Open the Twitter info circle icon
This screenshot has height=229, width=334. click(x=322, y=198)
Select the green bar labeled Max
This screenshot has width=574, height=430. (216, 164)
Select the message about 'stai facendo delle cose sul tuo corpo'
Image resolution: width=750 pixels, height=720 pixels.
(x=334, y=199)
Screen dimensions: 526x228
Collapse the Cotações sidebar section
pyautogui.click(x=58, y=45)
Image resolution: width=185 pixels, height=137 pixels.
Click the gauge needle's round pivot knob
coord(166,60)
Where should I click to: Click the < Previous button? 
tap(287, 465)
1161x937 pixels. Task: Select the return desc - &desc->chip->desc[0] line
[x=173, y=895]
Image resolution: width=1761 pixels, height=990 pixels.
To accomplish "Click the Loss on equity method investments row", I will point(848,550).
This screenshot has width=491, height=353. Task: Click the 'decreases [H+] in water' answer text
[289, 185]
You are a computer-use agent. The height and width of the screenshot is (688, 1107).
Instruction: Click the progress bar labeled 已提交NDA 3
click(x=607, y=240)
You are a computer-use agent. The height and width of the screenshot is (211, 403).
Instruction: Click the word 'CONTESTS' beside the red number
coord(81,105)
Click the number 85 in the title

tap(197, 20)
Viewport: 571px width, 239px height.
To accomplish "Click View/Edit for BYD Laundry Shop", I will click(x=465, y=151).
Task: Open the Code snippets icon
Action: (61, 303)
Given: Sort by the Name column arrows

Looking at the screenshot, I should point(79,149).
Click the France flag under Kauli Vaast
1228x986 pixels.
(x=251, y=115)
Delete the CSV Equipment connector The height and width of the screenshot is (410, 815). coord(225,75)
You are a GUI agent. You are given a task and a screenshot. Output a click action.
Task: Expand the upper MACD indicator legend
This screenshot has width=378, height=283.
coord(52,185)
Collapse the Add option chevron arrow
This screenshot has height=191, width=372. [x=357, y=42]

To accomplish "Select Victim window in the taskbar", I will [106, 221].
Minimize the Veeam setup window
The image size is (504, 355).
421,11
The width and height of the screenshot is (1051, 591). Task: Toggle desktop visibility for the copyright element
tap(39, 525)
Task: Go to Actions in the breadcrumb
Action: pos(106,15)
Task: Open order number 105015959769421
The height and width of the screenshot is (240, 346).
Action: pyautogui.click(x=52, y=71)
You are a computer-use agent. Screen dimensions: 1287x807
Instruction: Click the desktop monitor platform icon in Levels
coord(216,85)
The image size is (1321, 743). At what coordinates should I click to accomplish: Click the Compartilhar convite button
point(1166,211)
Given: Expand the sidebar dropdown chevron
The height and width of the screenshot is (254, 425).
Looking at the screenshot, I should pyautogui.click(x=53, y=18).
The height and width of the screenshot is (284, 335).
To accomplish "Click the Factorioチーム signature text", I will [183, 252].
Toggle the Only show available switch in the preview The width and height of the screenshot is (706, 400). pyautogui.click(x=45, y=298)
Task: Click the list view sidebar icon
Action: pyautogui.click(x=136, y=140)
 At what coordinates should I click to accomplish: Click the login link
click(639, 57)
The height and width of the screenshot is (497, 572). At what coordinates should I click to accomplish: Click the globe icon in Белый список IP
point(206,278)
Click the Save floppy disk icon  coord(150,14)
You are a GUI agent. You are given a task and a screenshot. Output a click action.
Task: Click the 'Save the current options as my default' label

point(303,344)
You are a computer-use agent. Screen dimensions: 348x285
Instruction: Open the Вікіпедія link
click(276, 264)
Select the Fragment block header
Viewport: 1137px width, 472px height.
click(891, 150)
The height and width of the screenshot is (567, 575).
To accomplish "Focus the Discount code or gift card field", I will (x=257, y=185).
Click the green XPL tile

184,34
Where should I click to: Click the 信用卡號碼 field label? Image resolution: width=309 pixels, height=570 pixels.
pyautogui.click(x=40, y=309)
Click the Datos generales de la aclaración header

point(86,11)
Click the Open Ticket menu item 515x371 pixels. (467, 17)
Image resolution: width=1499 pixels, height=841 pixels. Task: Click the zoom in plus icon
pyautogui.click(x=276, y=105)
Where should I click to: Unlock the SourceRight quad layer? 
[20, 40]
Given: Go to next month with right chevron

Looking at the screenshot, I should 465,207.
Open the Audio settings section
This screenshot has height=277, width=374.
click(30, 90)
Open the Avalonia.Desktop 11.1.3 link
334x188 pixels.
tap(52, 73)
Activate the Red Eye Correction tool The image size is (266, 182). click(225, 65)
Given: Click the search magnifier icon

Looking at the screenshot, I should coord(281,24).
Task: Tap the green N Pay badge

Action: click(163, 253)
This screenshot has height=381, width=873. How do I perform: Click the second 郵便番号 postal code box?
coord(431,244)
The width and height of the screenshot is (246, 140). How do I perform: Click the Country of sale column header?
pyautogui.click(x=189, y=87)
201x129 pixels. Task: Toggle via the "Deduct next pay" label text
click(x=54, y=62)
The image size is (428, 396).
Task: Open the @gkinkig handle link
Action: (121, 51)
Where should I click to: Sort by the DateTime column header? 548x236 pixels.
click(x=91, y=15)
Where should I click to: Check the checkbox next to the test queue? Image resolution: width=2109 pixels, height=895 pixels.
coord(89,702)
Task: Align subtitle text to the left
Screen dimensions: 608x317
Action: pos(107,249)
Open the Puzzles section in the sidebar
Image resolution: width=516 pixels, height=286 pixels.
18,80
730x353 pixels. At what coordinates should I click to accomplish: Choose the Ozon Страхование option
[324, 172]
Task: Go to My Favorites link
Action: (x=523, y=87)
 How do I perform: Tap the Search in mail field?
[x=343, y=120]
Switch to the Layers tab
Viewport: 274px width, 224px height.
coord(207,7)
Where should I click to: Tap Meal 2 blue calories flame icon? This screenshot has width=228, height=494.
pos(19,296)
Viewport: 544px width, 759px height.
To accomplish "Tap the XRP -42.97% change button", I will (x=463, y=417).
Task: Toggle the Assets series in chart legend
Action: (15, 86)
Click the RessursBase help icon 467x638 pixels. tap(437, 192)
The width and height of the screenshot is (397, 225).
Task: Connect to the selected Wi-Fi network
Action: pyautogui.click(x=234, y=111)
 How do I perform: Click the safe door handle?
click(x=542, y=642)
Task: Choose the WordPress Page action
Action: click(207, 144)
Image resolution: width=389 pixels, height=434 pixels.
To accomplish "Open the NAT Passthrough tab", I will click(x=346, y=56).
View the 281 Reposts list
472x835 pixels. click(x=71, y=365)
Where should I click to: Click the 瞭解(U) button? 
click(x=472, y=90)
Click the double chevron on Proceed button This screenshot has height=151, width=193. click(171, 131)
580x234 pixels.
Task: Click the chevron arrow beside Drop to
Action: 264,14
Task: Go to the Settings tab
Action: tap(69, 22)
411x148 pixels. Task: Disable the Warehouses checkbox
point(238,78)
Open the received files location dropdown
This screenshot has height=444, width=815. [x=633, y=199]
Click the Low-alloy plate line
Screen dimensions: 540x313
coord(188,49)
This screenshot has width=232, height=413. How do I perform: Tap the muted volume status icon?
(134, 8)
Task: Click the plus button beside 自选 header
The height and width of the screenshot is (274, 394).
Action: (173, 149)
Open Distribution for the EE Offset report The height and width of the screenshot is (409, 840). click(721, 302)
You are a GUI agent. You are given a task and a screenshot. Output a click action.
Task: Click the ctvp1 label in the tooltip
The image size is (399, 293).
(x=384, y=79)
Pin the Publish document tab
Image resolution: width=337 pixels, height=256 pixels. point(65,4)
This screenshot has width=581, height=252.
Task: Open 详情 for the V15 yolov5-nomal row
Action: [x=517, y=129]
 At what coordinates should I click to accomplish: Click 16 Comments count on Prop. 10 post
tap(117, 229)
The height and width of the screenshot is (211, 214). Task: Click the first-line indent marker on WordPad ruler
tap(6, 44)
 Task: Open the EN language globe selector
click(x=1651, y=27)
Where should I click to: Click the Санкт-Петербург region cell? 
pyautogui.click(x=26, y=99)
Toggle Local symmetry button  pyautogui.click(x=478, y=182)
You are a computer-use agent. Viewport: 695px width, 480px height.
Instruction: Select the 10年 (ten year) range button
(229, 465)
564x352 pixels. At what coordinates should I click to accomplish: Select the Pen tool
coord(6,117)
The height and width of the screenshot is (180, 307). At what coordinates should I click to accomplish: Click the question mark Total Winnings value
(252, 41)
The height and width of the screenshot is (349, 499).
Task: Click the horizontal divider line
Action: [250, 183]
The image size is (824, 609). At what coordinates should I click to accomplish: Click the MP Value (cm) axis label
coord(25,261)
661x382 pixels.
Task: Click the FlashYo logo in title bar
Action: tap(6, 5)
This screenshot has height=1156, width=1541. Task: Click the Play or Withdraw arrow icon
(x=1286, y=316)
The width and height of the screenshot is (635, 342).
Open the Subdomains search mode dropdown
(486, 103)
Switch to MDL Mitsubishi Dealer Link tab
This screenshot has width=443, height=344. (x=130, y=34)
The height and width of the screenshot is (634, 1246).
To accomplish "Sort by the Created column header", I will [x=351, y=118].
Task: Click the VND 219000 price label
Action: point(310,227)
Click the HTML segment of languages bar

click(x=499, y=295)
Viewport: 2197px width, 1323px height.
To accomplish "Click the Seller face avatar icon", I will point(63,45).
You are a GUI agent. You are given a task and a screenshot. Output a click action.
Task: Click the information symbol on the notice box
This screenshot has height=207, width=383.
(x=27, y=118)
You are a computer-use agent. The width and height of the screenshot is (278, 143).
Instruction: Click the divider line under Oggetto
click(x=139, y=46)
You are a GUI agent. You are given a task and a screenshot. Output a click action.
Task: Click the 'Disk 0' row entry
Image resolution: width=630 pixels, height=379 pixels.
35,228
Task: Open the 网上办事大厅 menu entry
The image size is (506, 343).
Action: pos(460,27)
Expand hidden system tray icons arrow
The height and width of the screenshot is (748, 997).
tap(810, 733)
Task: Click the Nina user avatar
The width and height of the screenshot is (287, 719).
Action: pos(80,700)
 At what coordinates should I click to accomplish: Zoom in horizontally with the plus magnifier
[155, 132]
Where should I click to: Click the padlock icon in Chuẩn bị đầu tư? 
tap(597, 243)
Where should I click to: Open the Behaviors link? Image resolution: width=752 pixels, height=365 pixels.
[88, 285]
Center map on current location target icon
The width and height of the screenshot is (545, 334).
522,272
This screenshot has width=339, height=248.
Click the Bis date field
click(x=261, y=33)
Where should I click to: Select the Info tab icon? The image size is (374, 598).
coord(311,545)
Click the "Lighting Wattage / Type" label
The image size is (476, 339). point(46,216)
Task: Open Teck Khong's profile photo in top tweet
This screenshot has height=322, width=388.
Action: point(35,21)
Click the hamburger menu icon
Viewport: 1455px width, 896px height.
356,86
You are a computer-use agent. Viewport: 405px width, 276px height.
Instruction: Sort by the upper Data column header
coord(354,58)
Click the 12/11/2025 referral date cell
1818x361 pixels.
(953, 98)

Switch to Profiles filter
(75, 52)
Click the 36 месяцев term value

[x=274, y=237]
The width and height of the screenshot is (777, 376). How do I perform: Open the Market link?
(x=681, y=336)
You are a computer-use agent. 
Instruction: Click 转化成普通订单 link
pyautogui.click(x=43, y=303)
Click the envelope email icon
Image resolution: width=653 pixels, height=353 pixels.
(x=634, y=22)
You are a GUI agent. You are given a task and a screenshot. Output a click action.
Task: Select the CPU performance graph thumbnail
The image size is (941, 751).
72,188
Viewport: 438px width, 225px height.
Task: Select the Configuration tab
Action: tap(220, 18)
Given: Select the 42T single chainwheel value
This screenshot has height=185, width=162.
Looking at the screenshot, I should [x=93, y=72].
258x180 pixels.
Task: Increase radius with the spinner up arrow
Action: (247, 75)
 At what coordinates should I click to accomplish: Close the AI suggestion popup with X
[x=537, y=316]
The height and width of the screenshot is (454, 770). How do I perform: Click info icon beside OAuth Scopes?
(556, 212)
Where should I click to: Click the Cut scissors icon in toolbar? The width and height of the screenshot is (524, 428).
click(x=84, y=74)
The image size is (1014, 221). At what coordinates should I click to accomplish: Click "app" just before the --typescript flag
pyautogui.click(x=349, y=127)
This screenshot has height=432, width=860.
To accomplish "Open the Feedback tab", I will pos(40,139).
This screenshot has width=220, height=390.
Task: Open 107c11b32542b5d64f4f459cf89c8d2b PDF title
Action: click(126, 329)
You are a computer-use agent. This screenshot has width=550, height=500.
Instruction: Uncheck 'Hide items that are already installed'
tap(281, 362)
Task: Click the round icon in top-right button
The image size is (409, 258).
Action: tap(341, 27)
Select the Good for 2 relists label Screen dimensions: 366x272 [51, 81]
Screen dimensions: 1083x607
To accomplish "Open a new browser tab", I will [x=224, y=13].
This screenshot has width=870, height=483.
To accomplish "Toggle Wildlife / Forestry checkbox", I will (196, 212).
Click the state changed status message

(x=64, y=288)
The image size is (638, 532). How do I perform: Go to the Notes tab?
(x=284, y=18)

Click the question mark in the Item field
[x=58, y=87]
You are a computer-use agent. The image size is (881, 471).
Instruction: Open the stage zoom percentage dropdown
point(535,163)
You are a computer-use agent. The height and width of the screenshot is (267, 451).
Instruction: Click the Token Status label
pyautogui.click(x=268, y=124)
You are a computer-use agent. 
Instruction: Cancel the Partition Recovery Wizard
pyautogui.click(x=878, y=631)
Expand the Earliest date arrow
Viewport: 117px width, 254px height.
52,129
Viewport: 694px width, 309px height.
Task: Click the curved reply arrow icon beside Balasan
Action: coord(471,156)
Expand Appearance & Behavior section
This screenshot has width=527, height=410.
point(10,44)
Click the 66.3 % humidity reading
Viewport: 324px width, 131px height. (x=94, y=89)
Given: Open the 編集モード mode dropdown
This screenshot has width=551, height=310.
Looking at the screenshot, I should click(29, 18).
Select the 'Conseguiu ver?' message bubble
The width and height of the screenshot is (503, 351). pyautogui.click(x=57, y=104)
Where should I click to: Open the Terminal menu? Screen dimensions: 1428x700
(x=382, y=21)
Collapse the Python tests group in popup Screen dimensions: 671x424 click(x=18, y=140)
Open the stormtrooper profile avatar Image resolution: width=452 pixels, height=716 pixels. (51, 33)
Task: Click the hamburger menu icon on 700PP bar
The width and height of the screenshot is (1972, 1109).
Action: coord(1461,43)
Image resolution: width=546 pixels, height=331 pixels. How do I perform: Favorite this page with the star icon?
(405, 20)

────────────────────

__Problem requirements__.
Identify the lines of the data that contain the word "avatar". Copy each of them.

__Reply to the exercise__.
To accomplish "Click the Seller face avatar icon", I will point(63,45).
Task: Click the Nina user avatar
Open the stormtrooper profile avatar Image resolution: width=452 pixels, height=716 pixels. (51, 33)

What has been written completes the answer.